On the metadata side ssh keys and x509 keys are provided separately for backwards compatibility:

“public_keys”: {“keypair2”: “ssh-rsa AAAAB3…cyJvOQ== Generated by Novan”}, “x509”: {“keypair1”: “MIIDaTC…ysk8w==n”},

Server metadata schema does not need changes: http://git.openstack.org/cgit/openstack/nova/tree/nova/api/openstack/compute/schemas/v3/server_metadata.py

Alternatives

We are not worrying about the WinRM service certificate, as tools like cloudbase-init can generate a self signed certificate that works in a similar way to ssh host keys. Ideally the client would be told what certificate it needs to trust, but this will be left until we do the same for ssh host keys.

Data model impact

nova.objects.Keypair requires an additional string (VARCHAR(20)) type property, named “Type”. Initial possible values will be:

“ssh” “x509”

Default value during database migration will be “ssh”.

REST API impact

An optional extension named “os-extended-keypairs” will be added to “/v2/{tenant_id}/os-keypairs” providing the following:

GET /v2/{tenant_id}/os-keypairs

Will include in the response dictionary the key type “key_type”.

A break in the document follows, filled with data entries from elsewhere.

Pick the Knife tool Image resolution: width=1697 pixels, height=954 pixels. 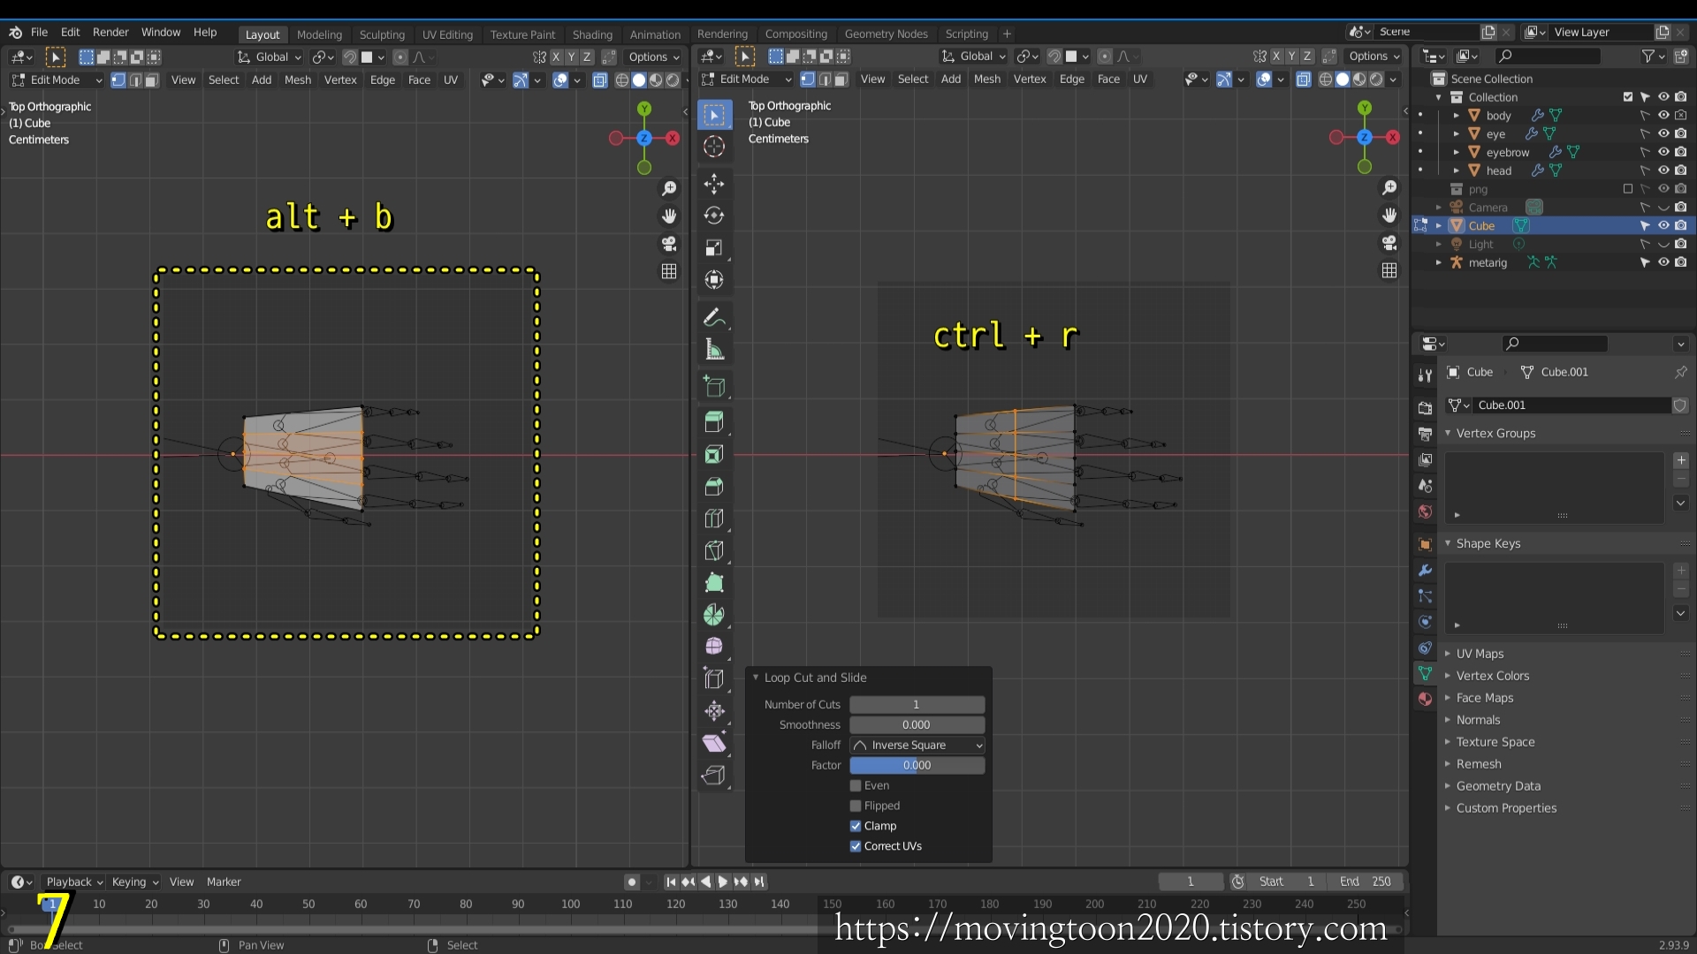(714, 550)
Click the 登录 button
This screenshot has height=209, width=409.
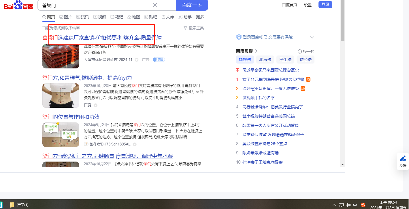(325, 5)
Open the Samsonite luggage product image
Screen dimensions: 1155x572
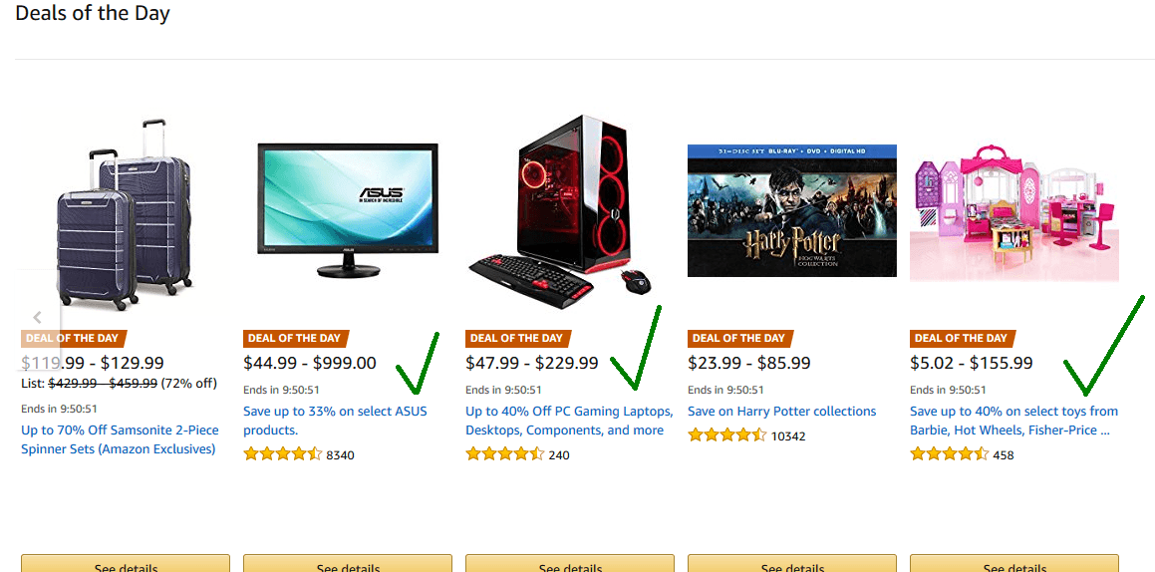[126, 214]
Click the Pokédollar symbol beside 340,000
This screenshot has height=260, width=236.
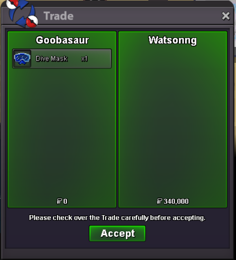[159, 201]
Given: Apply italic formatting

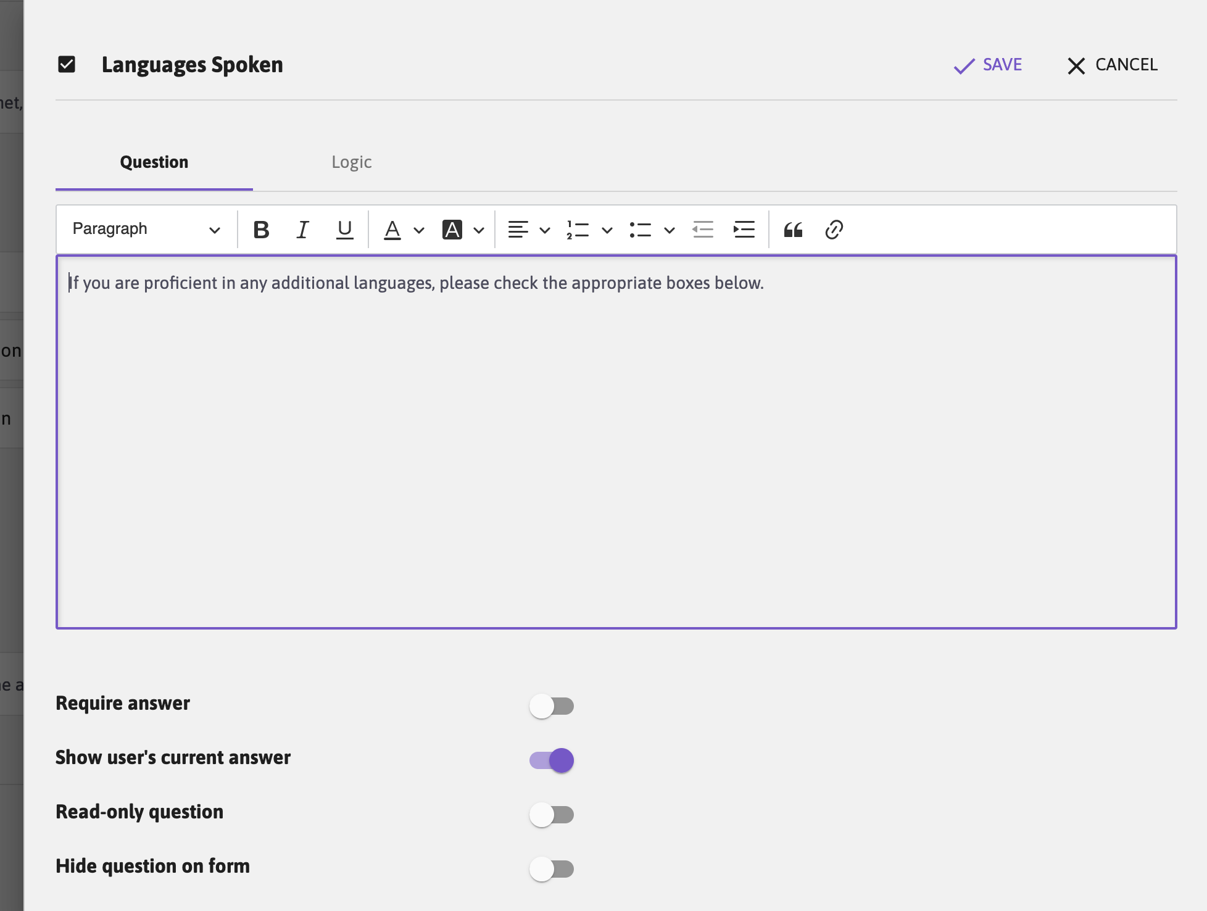Looking at the screenshot, I should click(x=302, y=230).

If the “os-extended-keypairs” extension is not present, only SSH keypairs will be returned.

POST /v2/{tenant_id}/os-keypairs

Will include an optional parameter “key_type” (xsd:string), with possible values “SSH” and “X509”, default value “SSH”.

The keypair schema definition will include “key_type” as well:

create = {
    'type': 'object',
    'properties': {
        'keypair': {
            'type': 'object',
            'properties': {
                'name': parameter_types.name,
                'public_key': {'type': 'string'},
                'key_type': {'type': 'string'},
            },
            'required': ['name'],
            'additionalProperties': False,
        },
    },
    'required': ['keypair'],
    'additionalProperties': False,
}

server_create = {
    'key_name': parameter_types.name,
}

Security impact

None

Notifications impact

None

Other end user impact

None

Performance Impact

None

Other deployer impact

None

Developer impact

None

Implementation

Assignee(s)

Primary assignee:

cbelu

Other contributors:

alexpilotti

Work Items

  • Nova feature implementation

  • python-novaclient support

Dependencies

  • The guest will need to employ an agent able to retrieve the certificates from the metadata and import them. Cloudbase-Init >= 0.9.6 is already supporting x509 certificates.

Testing

  • CI testing will be performed by the Hyper-V CI.

  • Tempest tests will be developed for this feature.

Documentation Impact

The Nova driver documentation for nova keypair API and CLI commands usage need to be updated.